WHAT TO PRODUCE –
Each line in the records below that has the word "beside" should be copied.

Saved data entries:
☆ ☆ ☆ ☆ ☆ ☆ ☆

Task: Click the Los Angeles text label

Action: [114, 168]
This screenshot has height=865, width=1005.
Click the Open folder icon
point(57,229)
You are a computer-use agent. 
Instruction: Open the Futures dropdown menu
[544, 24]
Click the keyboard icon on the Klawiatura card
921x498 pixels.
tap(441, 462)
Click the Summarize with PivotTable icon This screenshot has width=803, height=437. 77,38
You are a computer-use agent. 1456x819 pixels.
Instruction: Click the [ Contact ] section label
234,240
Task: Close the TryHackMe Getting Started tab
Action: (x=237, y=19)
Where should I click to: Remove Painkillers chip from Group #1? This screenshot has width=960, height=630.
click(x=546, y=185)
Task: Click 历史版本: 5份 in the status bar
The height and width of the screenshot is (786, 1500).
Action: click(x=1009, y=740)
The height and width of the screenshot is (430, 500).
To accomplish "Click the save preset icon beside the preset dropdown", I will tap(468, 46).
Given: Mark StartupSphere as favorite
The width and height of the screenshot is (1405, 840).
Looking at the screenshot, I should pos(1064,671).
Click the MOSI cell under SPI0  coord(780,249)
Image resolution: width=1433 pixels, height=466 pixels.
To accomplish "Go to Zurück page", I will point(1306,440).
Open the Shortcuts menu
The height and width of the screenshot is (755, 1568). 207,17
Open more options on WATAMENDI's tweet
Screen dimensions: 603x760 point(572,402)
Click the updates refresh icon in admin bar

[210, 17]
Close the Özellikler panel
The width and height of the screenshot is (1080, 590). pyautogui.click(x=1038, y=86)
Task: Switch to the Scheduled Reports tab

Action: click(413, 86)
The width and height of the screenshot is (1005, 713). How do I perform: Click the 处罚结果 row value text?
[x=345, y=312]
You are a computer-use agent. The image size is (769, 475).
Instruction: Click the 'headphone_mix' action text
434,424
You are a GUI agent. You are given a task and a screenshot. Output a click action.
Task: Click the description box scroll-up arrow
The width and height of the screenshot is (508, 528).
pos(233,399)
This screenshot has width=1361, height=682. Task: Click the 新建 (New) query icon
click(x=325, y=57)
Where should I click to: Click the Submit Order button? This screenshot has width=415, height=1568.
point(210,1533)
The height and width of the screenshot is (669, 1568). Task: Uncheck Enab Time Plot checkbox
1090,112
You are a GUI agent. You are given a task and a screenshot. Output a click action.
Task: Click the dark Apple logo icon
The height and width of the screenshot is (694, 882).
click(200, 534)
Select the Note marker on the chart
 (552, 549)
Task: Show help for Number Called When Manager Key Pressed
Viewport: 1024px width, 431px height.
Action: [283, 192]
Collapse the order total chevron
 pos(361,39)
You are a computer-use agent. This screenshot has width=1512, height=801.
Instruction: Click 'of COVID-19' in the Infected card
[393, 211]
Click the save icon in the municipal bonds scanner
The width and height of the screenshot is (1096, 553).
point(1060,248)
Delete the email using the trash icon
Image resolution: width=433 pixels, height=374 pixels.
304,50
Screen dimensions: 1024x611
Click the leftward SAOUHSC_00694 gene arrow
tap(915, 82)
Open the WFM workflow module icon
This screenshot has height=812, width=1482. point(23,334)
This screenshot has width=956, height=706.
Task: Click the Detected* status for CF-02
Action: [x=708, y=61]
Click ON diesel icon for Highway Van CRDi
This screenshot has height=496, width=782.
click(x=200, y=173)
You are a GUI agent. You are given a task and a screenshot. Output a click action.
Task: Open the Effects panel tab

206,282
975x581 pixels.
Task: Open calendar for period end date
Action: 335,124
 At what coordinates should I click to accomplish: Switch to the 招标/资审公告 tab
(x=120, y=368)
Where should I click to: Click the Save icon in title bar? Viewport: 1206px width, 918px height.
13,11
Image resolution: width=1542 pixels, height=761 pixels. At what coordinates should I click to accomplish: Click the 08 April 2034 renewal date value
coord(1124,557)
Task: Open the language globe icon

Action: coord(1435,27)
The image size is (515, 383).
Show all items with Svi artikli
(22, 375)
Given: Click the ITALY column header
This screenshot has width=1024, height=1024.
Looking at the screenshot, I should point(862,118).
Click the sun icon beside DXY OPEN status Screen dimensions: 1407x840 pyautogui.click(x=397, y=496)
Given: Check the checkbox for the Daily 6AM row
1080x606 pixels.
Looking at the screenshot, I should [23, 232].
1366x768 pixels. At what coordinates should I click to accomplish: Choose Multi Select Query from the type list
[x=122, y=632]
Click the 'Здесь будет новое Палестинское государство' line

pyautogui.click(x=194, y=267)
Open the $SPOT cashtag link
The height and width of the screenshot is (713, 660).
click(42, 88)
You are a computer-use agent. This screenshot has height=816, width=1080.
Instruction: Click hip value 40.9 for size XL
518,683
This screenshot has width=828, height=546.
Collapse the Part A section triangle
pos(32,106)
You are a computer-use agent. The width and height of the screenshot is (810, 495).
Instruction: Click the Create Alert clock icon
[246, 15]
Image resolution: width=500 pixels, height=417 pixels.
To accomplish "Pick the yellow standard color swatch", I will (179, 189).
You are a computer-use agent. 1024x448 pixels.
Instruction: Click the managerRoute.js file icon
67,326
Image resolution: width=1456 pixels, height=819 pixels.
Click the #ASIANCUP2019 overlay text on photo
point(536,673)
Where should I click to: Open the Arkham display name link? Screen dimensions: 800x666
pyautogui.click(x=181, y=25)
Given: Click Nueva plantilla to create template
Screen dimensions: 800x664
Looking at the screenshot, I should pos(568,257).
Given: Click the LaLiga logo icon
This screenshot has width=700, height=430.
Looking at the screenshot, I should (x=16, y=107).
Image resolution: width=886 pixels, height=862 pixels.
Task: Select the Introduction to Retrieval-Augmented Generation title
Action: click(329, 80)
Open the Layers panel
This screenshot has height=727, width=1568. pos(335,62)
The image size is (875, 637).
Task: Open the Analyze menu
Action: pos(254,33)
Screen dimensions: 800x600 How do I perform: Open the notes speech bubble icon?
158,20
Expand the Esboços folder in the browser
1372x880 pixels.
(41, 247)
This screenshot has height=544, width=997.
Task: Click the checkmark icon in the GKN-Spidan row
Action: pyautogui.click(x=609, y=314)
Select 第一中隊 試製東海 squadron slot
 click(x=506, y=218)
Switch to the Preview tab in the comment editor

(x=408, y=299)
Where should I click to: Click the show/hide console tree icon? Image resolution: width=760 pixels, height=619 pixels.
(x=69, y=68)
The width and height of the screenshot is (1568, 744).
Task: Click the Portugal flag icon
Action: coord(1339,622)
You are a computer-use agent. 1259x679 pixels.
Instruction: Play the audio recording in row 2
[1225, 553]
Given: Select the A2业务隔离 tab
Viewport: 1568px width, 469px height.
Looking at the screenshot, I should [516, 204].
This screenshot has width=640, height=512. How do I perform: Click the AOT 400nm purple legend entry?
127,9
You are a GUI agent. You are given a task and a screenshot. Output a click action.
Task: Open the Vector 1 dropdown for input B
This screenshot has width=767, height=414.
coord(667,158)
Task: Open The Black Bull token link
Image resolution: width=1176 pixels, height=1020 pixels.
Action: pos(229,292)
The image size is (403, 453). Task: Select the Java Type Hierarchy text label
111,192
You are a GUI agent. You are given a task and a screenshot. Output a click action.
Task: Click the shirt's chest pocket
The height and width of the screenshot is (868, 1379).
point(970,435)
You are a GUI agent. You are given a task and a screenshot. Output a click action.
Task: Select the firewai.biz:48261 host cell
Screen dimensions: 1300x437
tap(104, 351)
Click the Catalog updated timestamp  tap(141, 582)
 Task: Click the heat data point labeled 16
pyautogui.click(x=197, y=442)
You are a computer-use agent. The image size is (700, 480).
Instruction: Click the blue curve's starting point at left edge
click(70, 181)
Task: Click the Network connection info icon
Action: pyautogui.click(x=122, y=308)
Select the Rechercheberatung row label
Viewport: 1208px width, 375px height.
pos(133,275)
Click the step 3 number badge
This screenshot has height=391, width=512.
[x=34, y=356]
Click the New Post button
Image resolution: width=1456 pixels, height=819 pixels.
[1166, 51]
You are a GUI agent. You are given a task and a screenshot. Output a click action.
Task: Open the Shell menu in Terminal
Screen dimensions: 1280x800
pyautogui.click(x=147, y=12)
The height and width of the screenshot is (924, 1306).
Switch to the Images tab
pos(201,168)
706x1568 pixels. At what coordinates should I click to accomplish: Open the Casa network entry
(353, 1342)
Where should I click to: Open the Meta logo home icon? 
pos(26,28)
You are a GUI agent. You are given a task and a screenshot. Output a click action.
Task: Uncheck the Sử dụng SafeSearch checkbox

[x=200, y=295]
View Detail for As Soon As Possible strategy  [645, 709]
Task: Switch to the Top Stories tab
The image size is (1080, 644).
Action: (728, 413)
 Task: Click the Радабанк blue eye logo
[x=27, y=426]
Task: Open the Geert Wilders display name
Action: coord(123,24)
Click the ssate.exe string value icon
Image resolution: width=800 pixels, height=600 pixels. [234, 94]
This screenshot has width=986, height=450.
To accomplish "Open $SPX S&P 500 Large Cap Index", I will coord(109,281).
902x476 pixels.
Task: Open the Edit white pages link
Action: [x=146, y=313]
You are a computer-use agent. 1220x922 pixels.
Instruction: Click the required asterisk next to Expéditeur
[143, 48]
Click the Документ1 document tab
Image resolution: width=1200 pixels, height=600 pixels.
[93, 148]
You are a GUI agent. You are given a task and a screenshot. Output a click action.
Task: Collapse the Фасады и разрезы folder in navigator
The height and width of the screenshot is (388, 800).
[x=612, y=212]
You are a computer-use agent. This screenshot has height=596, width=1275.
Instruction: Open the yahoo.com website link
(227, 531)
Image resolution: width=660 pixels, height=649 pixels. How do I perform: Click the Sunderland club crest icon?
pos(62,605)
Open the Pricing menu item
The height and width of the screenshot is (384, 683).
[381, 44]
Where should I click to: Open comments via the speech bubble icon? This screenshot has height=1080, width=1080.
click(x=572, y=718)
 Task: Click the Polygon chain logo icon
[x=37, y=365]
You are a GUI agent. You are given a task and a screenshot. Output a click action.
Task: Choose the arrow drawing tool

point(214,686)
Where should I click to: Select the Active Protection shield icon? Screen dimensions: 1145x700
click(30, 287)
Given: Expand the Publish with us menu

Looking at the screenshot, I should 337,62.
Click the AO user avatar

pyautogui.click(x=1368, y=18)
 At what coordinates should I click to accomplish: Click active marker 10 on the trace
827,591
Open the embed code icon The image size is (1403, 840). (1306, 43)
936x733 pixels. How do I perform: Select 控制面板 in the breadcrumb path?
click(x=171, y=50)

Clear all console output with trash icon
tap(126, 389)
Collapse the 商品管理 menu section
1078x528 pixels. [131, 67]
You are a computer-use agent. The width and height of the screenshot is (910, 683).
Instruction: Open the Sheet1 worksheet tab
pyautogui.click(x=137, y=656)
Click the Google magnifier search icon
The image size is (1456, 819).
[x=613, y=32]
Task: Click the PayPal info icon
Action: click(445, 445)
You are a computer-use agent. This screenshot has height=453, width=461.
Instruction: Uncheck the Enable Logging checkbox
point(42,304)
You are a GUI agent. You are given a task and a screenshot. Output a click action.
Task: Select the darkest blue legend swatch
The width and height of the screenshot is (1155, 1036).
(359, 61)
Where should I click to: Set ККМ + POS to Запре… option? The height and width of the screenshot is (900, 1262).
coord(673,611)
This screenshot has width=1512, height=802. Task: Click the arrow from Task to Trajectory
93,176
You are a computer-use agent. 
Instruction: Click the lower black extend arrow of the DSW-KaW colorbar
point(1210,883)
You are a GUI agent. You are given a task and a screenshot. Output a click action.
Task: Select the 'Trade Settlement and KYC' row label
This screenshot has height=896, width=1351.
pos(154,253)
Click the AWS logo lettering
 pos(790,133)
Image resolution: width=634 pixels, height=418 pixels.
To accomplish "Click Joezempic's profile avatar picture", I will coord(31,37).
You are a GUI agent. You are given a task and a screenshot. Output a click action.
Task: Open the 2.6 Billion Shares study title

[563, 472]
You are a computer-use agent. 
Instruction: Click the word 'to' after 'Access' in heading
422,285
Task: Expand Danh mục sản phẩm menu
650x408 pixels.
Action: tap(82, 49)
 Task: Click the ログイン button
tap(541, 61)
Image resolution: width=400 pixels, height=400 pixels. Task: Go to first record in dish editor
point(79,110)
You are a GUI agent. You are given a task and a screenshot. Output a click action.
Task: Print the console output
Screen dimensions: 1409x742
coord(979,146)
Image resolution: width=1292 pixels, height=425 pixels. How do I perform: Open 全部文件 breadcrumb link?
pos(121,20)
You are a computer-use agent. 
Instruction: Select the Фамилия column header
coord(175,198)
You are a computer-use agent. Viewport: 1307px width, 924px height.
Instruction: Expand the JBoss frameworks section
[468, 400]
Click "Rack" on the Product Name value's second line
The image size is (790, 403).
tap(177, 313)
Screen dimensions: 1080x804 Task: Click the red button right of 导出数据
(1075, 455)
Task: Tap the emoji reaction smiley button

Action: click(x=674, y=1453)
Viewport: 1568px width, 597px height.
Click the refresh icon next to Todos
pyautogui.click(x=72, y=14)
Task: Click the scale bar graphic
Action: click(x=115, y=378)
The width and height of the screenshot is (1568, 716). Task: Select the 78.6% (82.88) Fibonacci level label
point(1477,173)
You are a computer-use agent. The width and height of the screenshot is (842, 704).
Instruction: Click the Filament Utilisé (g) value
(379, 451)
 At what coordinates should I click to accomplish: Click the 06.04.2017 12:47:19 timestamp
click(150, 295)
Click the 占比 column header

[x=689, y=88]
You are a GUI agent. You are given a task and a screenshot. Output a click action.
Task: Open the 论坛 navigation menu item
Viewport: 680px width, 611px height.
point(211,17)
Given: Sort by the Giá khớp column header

☆ ☆ ☆ ☆ ☆ ☆ ☆

REPLY –
To accomplish "Click the save preset icon beside the preset dropdown", I will tap(468, 46).
Click the sun icon beside DXY OPEN status Screen dimensions: 1407x840 pyautogui.click(x=397, y=496)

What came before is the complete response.